TEXTE FOURNI =>
# # #

Négociations communes avec la Russie, l’Ukraine, l’UE et les Etats-Unis

Interview du conseiller aux Etats Filippo Lombardi, PDC Tessin, président de l’Amicale Suisse–Ukraine

Horizons et débats: Vous avez récemment rendu visite à plusieurs pays membres de l’ancienne URSS, y compris la Russie. Or, la Biélorussie et la Russie sont soumises aux sanctions de l’UE. Qu’est ce que cela signifie actuellement pour les pays concernés?

Filippo Lombardi: Ces sanctions diffèrent les unes des autres. La Biélorussie est soumise à des sanctions depuis plusieurs années, suite aux élections présidentielles et à l’arrestation d’une série d’opposants au président Loukachenko. Lors de ces sanctions, la Suisse s’est jointe à l’UE. Ces derniers temps, la Biélorussie a émis des signes d’une amélioration de la situation, notamment par la libération de quelques-uns de ces prisonniers. Les derniers de ces prisonniers devraient être libérés prochainement. La Biélorussie espère que l’UE lèvera les sanctions, suite à ces évolutions en cours. Il y a déjà eu quelques facilitations, mais pas de levée totale des sanctions, ce que le gouvernement biélorusse n’a évidemment pas compris. Un problème supplémentaire est que la Biélorussie n’est pas membre du Conseil de l’Europe et ne reconnaît pas la Convention sur les droits de l’homme puisque ce pays connaît toujours la peine capitale clairement confirmée par la population lors d’un référendum. C’est un problème objectif difficile à résoudre. Suite aux sanctions, le pays est soumis à de fortes restrictions de son développement économique. La Biélorussie dispose d’un grand potentiel d’expansion et se trouve déjà dans une situation de croissance. C’est un pays bien géré, mais certes de manière autoritaire. Dans le pays, il y a peu de corruption et une bonne conscience professionnelle. Voilà une des raisons pour laquelle une entreprise de l’importance de «Stadler-Rail» a transféré à Minsk sa chaîne de production pour le continent euro-asiatique.

Quelle est la situation de la Russie?

Elle est totalement différente. Là, on a pris des sanctions à la suite de l’occupation de la Crimée, donc suite à une violation du droit international. Elles n'ont été prises qu’en 2014. La Suisse n’y a pas participé tout en empêchant cependant que les sanctions puissent être contournées par la Suisse, ce qui a débouché sur un éventail de mesures que les Russes ressentent comme des sanctions.

Qu’est-ce que cela veut dire?

Que la Suisse a adopté une attitude formelle de neutralité.

Quelles sont les conséquences de ces sanctions pour la Russie?

L’impact est réel, la situation monétaire est très instable. Au cours de six mois, le rouble a perdu presque la moitié de sa valeur. On le ressent et cela a de graves conséquences.

Le fait d’empêcher les affaires de contournement, est-ce une forme indirecte de sanctions?

# # #

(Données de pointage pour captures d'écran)
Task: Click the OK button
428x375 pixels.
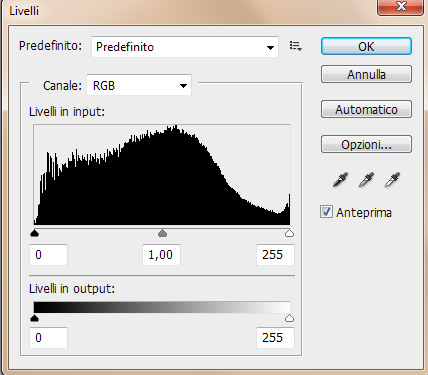Action: tap(366, 46)
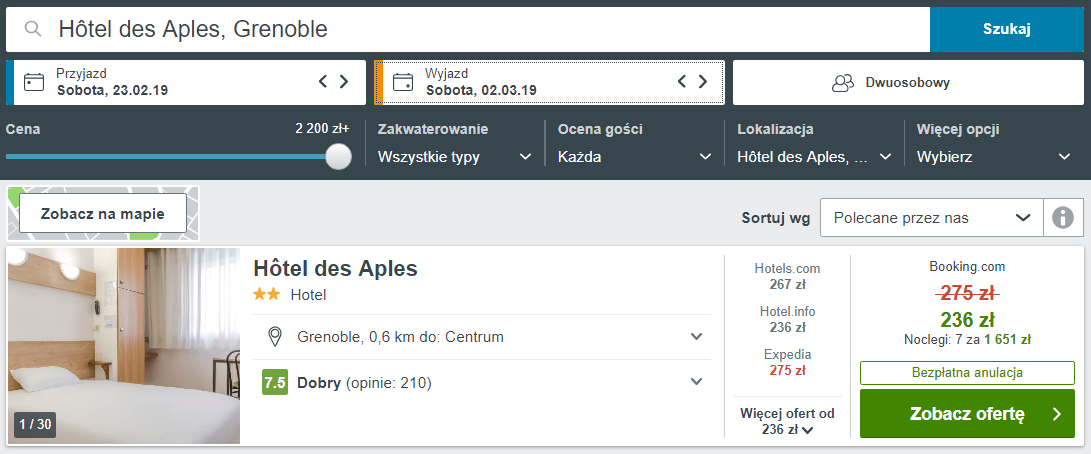Expand the Ocena gości filter dropdown
The image size is (1091, 454).
coord(634,157)
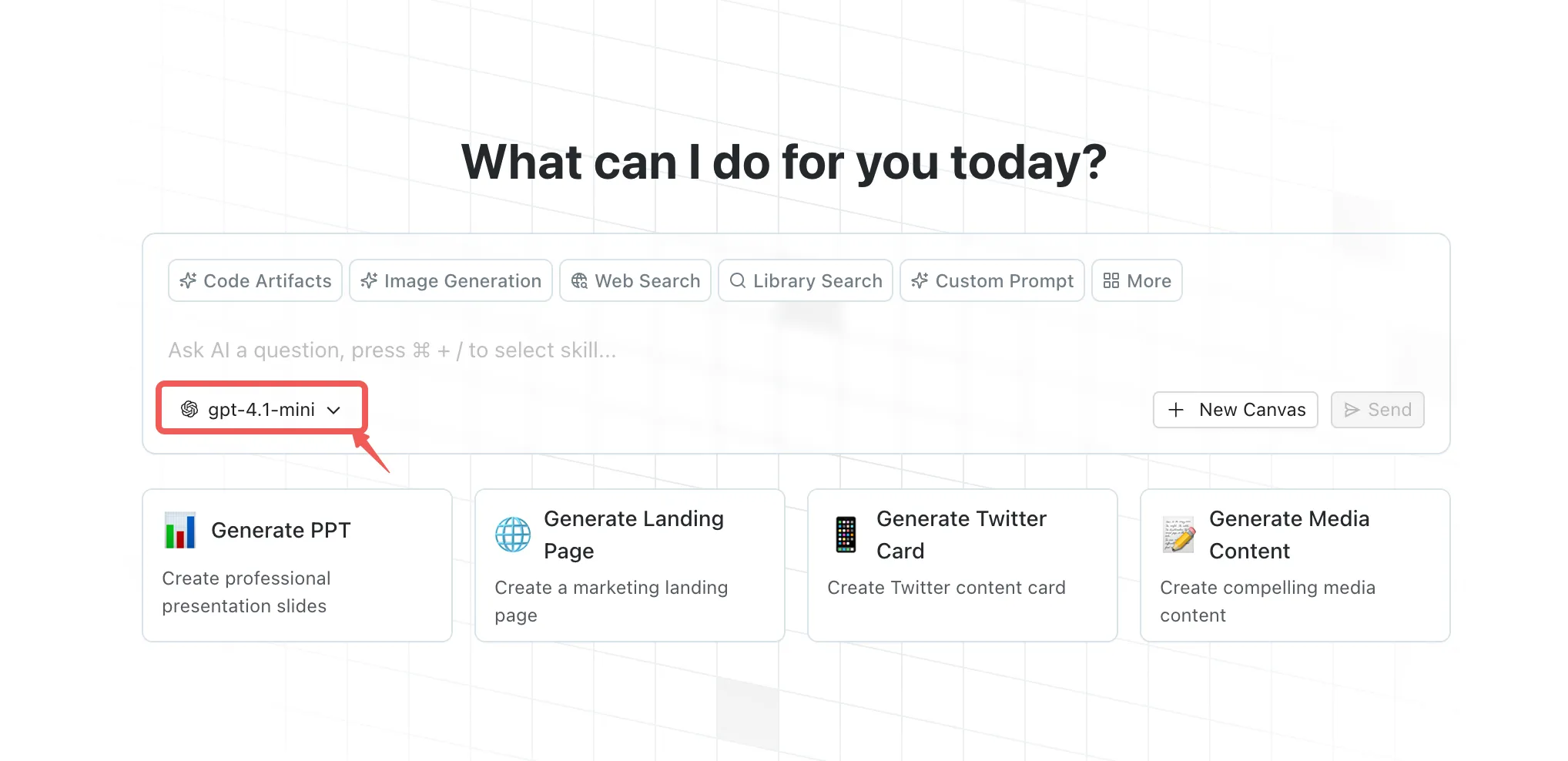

# # #

EXERCICES =>
(1) Réécrivez le passage de l'entretien sur les sanctions allant de « Elle est totalement » à « pour la Russie? » en substituant « position » à « attitude ».
(2) Prolongez l'entretien sur les sanctions à partir de sa dernière phrase.
La liste forme un ensemble indépendant de l'entretien sur les sanctions.

CORRIGÉ DES EXERCICES =>
(1)
Elle est totalement différente. Là, on a pris des sanctions à la suite de l’occupation de la Crimée, donc suite à une violation du droit international. Elles n'ont été prises qu’en 2014. La Suisse n’y a pas participé tout en empêchant cependant que les sanctions puissent être contournées par la Suisse, ce qui a débouché sur un éventail de mesures que les Russes ressentent comme des sanctions.

Qu’est-ce que cela veut dire?

Que la Suisse a adopté une position formelle de neutralité.

Quelles sont les conséquences de ces sanctions pour la Russie?

(2)
C’est ainsi que le ressentent les Russes. Personnellement, je pense que le Conseil fédéral a bien agi. Il faut maintenir l’équilibre et expliquer aux Russes, aux Européens et aux Américains que nous considérons la situation actuelle comme étant un conflit de pouvoir dans lequel nous refusons de prendre parti. Il y a certes des violations du droit international par les Russes, mais ils font valoir qu’ils s’engagent en faveur de l’autodétermination des peuples. Dans ce contexte, il y a une certaine similitude, invoquée avec insistance par les Russes, à savoir le problème du Kosovo.
Les Russes insistent non sans droit sur le fait que lors de la dissolution de l’ancienne Yougoslavie, on avait affirmé pour la première fois depuis la Seconde Guerre mondiale, que la valeur suprême n’était plus l’intégrité territorial d’un Etat mais qu’il y avait – en tant que droit fondamental – le droit des peuples à disposer d’eux-mêmes. Si les puissances occidentales ont utilisé ce droit, dans le cas du Kosovo, au détriment de la Serbie, alors il faut bien appliquer ce droit aussi dans d’autres situations. C’est ainsi que la Russie voit cette question.

J’aimerais revenir sur ce que vous venez de dire il y a un instant. Vous avez dit que le conflit ukrainien était un combat entre les grandes puissances. Est-ce un combat entre égaux?

Il s’agit d’un combat asymétrique. Poutine tente de réorganiser un peu son pays et de maintenir son rôle de puissance régionale pour éviter, si possible, d’avoir l’OTAN sur ses frontières. De l’autre côté, il y a les Etats-Unis qui tentent d’élargir leur rôle de puissance mondiale pour pouvoir dominer les autres en tant que seule grande puissance mondiale. Dans ce sens, le tout est évidemment totalement asymétrique.

Ne faut-il donc pas voir l’annexion de la Crimée sous cet aspect? Une tentative de la Russie de ne pas laisser les Etats-Unis s’approcher jusqu’à ses frontières afin de ne pas devoir finalement abandonner à l’OTAN son seul port maritime accessible toute l’année?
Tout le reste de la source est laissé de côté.